The record finished, and Julia lifted the needle and turned off the player. She approached him, hot and out of breath, and aroused, and leaned her bottom on the vanity top next to him. She waited.

William's mind wandered, and he thought of the case, and imagined again, falling from the bottom of the plane – and then right away, being shot out of a cannon, and he didn't think, he just said, "You know, our case is much like our debate about stars. Either Schiergen was shot out of a cannon – a shooting star… or he fell from a plane – a falling star. I mean in this case, there was only one right answer… unlike in the case of the stars in the sky…"

He stopped abruptly, noticing the look his wife was giving him. He was unable to decipher its meaning… annoyed, surprised, impressed?

"William," she said, flabbergasted that that was what was on his mind after she had just danced for him(!), and amazed at the tenacity at which he sought after solutions to the problems he was confronted with on his cases, and she worried that he would have trouble letting go of a case that they had clearly been ordered – by the Prime Minister of Canada – to forget about. She would address her concerns, flashes of her fears of losing him flaring up as the most important of all.

"Meyers… the Prime Minister, they distinctly told us – YOU, William – to drop the case, to stop working on the case." She held his eyes, waiting for him to acquiesce.

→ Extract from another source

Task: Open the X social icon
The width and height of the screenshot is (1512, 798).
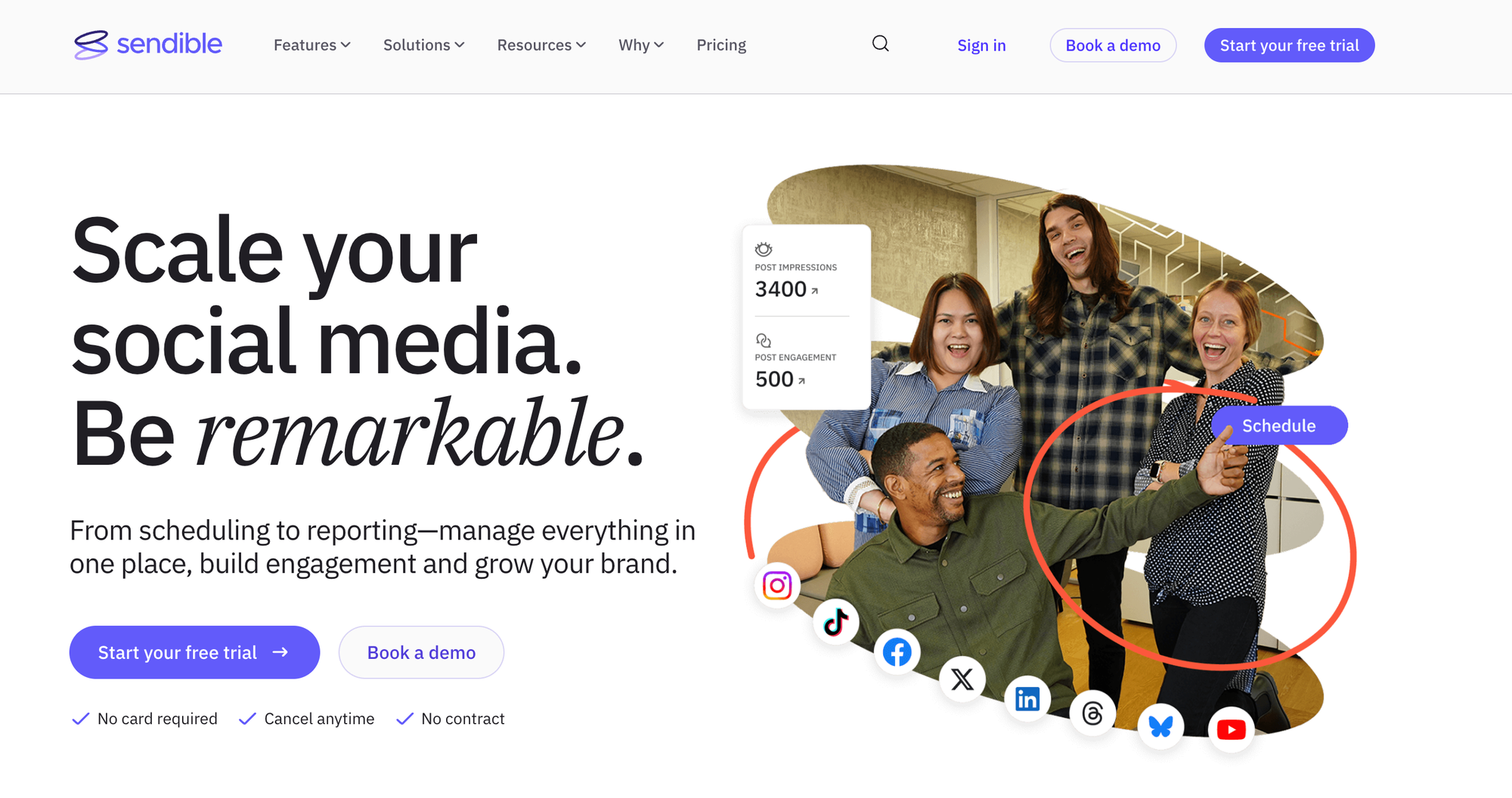Action: [x=962, y=679]
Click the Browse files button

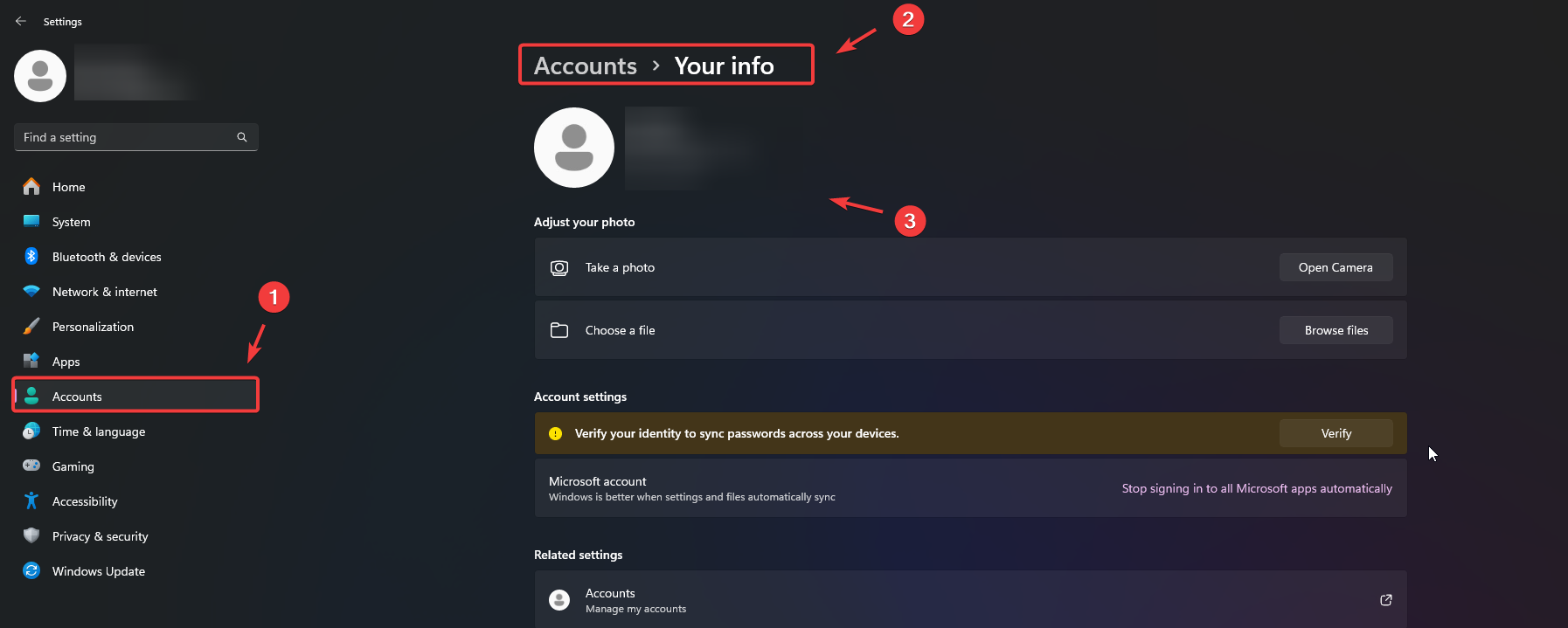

He sighed, his face wrinkling and admitting to the difficulty he was having in doing what he was supposed to do.

"Perhaps I can help you with this particular endeavor…" his sexy wife said.

She stepped close, her eyes fixed to his, and pulled her nightgown up high. Then, a long, supple leg over him, she sat in his lap.

"It seems my husband has a one-track mind," she teased, her voice sultry, her naked bottom delighting in the rise she was getting out of him.

William cleared his throat, the scent of her floating into him, spinning and whirling his brain into soup. He would need to speak, for words were evaporating away. "It could be argued that your husband has, at least, a two-track…" her lips stopped his words, never to finish his sentence. He would not complain, he would not remember…

The Murdoch's made stormy, steamy love in the chair of Julia's vanity that starry night – both seeing stars. Oh, and they would need another copper and yellow rose.